Created as an offshoot of the Wisconsin Alumni Research Foundation, which has handled UW–Madison invention disclosures and licenses for 90 years, WiSys performs a similar role for the rest of the UW System outside the UW–Milwaukee. It manages disclosures from professors, other faculty, and students; obtains patents where possible; and generally supports inventors as they move toward licensing their ideas or building a company.
“(WiSys) is the missing ingredient from where I was before,” said Chancellor Andrew Leavitt, who took the top job at UW–Oshkosh in late 2014 after working in Georgia’s public university system.
The numbers appear to back Leavitt’s impression. Invention disclosures on UW System campuses outside the Big Two in Madison and Milwaukee have climbed steadily of late, with 56 invention disclosures in the 2014–15 fiscal year. Three patents were issued that year and others are in the pipeline; seven licensing deals were executed; about $560,000 in grants were awarded and 12 campus-based proposals were funded. Executive director Arjun Sanga, who came to Wisconsin after working in similar technology transfer roles in Texas and Kansas, has expanded the role of WiSys through outreach on individual campuses and through regional directors that understand links to industry.
While the pipeline is producing more inventions, disclosures, and companies such as Algoma Algal Biotechnology, observers worry it could run dry in future years if state support for higher education declines.
Faculty members won’t have time to conduct research if teaching loads become heavier, and the value of what they teach will be diminished if there’s not a balance of research and “service,” which is broadly defined but includes starting young companies.
“The number one resource is time,” said Leavitt, who has led efforts in Oshkosh to make resources such as the campus Business Success Center and Small Business Development Center readily available to faculty and students alike. As a result, UW–Oshkosh students are increasingly well represented in contests and other activities tied to undergraduate research.

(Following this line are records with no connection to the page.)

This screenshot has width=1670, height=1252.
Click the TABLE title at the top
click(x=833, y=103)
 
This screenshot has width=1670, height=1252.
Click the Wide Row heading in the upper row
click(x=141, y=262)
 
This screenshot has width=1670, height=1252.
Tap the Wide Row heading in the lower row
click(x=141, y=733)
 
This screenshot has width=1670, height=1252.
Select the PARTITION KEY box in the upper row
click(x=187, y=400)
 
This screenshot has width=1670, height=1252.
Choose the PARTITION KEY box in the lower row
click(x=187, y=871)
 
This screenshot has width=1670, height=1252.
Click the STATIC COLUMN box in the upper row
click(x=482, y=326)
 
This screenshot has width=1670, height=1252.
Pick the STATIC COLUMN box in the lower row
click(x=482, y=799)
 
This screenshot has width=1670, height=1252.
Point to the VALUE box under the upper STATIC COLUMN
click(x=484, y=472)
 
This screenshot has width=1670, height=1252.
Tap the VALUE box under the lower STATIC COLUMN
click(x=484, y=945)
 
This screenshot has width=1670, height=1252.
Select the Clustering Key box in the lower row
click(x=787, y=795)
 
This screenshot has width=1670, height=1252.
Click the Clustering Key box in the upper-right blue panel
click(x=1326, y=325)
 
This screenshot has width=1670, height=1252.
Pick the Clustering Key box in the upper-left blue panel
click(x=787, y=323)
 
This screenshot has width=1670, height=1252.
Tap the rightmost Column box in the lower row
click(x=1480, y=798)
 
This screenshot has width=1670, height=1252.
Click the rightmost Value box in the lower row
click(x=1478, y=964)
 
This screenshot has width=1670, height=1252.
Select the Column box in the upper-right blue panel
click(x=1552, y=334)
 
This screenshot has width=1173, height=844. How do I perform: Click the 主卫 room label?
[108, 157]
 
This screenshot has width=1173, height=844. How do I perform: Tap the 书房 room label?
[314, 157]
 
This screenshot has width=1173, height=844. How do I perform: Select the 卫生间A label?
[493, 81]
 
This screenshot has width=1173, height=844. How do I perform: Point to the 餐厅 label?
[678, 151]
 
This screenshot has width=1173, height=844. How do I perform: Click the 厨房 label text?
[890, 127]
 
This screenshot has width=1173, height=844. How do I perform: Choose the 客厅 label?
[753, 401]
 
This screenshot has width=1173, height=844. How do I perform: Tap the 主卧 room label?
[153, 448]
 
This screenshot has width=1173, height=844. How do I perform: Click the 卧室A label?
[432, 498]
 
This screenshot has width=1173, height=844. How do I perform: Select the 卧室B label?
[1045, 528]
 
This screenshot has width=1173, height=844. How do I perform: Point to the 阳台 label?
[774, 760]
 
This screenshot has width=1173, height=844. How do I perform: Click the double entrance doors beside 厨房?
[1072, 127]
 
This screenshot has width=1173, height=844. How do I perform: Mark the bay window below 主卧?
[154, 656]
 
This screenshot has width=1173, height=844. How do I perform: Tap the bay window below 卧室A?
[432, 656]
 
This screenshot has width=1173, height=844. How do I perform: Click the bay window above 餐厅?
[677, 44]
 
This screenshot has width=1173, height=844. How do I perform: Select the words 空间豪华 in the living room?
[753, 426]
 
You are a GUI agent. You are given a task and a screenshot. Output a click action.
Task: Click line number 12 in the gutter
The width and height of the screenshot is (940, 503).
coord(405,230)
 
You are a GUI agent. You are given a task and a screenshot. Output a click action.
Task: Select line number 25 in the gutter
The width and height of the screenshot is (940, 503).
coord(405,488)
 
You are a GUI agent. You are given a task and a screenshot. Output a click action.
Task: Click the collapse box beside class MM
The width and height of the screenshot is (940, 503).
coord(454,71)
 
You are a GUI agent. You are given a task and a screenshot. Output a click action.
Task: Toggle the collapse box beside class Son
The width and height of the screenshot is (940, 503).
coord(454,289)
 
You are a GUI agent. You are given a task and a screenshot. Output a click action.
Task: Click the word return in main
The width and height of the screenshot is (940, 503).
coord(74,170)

While economists don’t often agree on much, there’s not much dissent over the notion that research universities contribute to the prosperity of cities, regions, and states around them. Studies by the Federal Reserve Bank and others have cited the power of academic research and development in the economy, from direct spending tied to such research to the transfer of knowledge to companies of all sizes to the “human capital” that comes with creation of a highly skilled workforce.
Wisconsin’s economy may not feel the difference next year or even the next, but continued erosion of support for higher education will prove costly over time. A strong system is emerging to pull out the best campus ideas; let’s invest in it.